▶ [Reading text]:
Search for...

How Machines Absorb Cultural Heritage (And What Gets Lost in Translation)

How Machines Absorb Cultural Heritage (And What Gets Lost in Translation), TheRecursive.com
https://therecursive.com/author/karolyboczka/

Károly Boczka is a multilingual AI evaluator and former diplomat with 25 years in international relations, including postings at the Embassy of Hungary in Zagreb and Belgrade. He specializes in AI bias research and multilingual model evaluation, with a focus on Central and Eastern European languages.
~

An AI confidently declares that Nikola Tesla was Serbian. Prompt the same model in Croatian, and Tesla becomes Croatian. Both answers arrive with perfect grammar. Neither comes with any doubt.

This is not a bug. It is a feature of how large language models work: they absorb cultural heritage the way a sponge absorbs water. They take in what surrounds them, and they reproduce it in the shape of the container you hand them. The problem is that Central and Eastern Europe has never had just one container.

The Grammar Illusion

Over 90% of AI training data comes from English-language sources. This is not a secret, but the consequences are rarely discussed outside technical circles. When a model learns Hungarian, Croatian, or Serbian, it learns the syntax and vocabulary reasonably well.

The way these systems are trained, scale is everything and quality is an afterthought: a doctoral thesis and a nationalist rant on an obscure forum corner contribute equally to the pile, as long as the token count keeps climbing.

What gets lost in that indiscriminate accumulation is the humanity and normality encoded in those languages: the everyday rhythms of how real people think, argue, joke, and grieve. And alongside that, the folk tales, the historical grievances, the songs, the specific irony, and the collective memory that make a language more than a communication tool.

To test this gap, I built a benchmark of 100 Hungarian cultural riddles. Not translation exercises, but probes of cultural memory: questions that require knowing what Hungarians learn in history class, what they sing at village festivals, which poets they can recite from memory. The leading AI models were run through both their consumer interfaces and production APIs.

The results were stark. Models scored between 80 and 100% on Hungarian linguistic quality. Grammar, style, fluency: near perfect. Factual accuracy on cultural content: 48% on average through APIs. A coin flip. A middle-aged Hungarian solved the same riddles with 95% accuracy. The models can speak the language. They do not understand what they are saying.

The second finding was arguably worse: across 600 outputs, the models produced 193 confident fabrications but admitted uncertainty only 12 times. A 16-to-1 ratio of confident hallucination over honest ignorance. The system did not know it did not know.

Read more:  13 Founders Predict Europe’s Tech Trends for 2023

When history gets three versions

The grammar illusion becomes a cultural liability when you move into shared but disputed history. Central and Eastern Europe has a lot of that.

Item coordinate data:

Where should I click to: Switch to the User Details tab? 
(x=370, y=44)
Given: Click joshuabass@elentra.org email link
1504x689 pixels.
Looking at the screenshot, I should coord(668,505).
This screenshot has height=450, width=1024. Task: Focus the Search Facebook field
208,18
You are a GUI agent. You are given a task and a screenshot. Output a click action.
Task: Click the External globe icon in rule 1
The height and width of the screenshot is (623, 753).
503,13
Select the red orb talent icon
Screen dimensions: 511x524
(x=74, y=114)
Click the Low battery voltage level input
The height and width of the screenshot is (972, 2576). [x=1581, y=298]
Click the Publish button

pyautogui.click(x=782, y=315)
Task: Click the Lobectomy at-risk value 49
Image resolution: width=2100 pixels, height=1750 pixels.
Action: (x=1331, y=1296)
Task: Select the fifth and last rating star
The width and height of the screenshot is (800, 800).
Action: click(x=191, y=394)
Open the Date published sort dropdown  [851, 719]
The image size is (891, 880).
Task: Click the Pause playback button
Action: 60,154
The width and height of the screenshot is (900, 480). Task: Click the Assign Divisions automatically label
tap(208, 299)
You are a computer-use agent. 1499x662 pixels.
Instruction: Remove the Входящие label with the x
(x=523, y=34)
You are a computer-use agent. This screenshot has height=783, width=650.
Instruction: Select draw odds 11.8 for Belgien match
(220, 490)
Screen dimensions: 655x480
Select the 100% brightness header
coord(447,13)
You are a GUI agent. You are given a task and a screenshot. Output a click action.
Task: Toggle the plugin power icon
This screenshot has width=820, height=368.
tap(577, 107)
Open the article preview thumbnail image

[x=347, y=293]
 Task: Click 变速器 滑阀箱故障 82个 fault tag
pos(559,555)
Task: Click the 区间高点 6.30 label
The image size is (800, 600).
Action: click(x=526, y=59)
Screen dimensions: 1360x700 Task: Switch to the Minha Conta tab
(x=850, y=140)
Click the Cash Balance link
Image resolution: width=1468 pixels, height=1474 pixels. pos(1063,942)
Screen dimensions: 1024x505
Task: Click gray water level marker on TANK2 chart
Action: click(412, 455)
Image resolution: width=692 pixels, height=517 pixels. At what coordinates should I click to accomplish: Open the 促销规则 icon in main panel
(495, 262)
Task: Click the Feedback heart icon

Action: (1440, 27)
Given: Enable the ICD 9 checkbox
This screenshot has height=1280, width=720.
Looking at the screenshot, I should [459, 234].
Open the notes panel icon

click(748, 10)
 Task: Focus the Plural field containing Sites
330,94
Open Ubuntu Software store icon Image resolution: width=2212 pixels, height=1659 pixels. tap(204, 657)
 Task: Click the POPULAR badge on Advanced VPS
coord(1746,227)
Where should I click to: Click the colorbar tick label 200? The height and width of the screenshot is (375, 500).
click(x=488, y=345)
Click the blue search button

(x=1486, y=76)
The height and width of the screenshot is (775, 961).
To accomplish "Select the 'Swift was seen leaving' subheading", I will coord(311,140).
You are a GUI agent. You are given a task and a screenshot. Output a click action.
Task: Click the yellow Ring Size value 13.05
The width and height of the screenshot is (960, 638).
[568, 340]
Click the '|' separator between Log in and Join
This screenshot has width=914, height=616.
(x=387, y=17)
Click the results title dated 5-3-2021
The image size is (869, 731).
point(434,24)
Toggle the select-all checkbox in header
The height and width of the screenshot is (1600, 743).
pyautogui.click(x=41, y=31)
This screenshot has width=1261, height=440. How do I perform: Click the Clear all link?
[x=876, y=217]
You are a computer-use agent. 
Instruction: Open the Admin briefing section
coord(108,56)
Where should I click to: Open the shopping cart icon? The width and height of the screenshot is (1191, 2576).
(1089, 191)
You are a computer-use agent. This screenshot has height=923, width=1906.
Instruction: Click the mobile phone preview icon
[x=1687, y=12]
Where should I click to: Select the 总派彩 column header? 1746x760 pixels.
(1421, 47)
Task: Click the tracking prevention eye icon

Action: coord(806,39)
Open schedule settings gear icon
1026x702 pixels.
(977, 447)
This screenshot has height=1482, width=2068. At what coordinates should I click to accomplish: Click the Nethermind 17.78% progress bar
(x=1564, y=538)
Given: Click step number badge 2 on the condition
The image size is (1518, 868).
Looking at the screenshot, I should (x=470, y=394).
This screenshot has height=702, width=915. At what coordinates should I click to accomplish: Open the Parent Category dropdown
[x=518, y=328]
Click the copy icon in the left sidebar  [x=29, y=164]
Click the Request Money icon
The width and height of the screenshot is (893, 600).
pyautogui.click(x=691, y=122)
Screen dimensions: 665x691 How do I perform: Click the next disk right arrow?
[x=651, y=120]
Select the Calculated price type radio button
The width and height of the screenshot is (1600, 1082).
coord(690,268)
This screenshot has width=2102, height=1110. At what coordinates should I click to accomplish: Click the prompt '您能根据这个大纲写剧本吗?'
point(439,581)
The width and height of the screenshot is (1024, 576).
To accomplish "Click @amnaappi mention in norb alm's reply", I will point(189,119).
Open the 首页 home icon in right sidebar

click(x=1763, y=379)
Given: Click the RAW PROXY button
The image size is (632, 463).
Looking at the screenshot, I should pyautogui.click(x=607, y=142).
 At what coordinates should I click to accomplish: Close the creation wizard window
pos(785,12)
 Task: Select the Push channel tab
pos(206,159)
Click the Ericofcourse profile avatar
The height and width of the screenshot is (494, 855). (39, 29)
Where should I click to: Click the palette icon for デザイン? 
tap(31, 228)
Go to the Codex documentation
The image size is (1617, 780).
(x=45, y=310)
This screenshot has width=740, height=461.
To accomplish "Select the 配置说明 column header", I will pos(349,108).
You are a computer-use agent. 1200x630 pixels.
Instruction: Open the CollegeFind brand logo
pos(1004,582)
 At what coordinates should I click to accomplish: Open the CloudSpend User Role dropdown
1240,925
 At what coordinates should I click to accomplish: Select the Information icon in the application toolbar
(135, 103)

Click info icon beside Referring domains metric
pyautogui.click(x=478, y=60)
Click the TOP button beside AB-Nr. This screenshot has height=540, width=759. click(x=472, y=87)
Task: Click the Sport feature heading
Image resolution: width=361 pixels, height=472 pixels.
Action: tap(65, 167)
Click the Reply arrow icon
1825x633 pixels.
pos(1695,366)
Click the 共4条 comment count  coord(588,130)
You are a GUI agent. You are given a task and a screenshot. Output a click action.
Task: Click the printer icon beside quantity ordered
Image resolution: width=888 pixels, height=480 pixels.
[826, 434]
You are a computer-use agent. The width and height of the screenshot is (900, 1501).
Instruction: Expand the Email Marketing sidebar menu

▶ [Set of tasks]:
**a)** Summarize the article on AI and cultural heritage in two sentences.
**b)** Please format the stretch of the records from the line containing "Screen dimensions: 655x480" through the line containing "Action: click(x=526, y=59)" as a Markdown table with the columns Row and Line. Number each line and leave out blank lines.

▶ [Answers for the tasks]:
**a)** Large language models absorb cultural heritage from what surrounds them in their training data, so the same model can call Nikola Tesla Serbian when prompted in one language and Croatian when prompted in another, with no sign of doubt. A benchmark of 100 Hungarian cultural riddles found the models near perfect on linguistic quality but only 48% accurate on cultural content through APIs, and across 600 outputs they produced 193 confident fabrications while admitting uncertainty only 12 times.

**b)**
| Row | Line |
|---|---|
| 1 | Screen dimensions: 655x480 |
| 2 | Select the 100% brightness header |
| 3 | coord(447,13) |
| 4 | You are a GUI agent. You are given a task and a screenshot. Output a click action. |
| 5 | Task: Toggle the plugin power icon |
| 6 | This screenshot has width=820, height=368. |
| 7 | tap(577, 107) |
| 8 | Open the article preview thumbnail image |
| 9 | [x=347, y=293] |
| 10 |  Task: Click 变速器 滑阀箱故障 82个 fault tag |
| 11 | pos(559,555) |
| 12 | Task: Click the 区间高点 6.30 label |
| 13 | The image size is (800, 600). |
| 14 | Action: click(x=526, y=59) |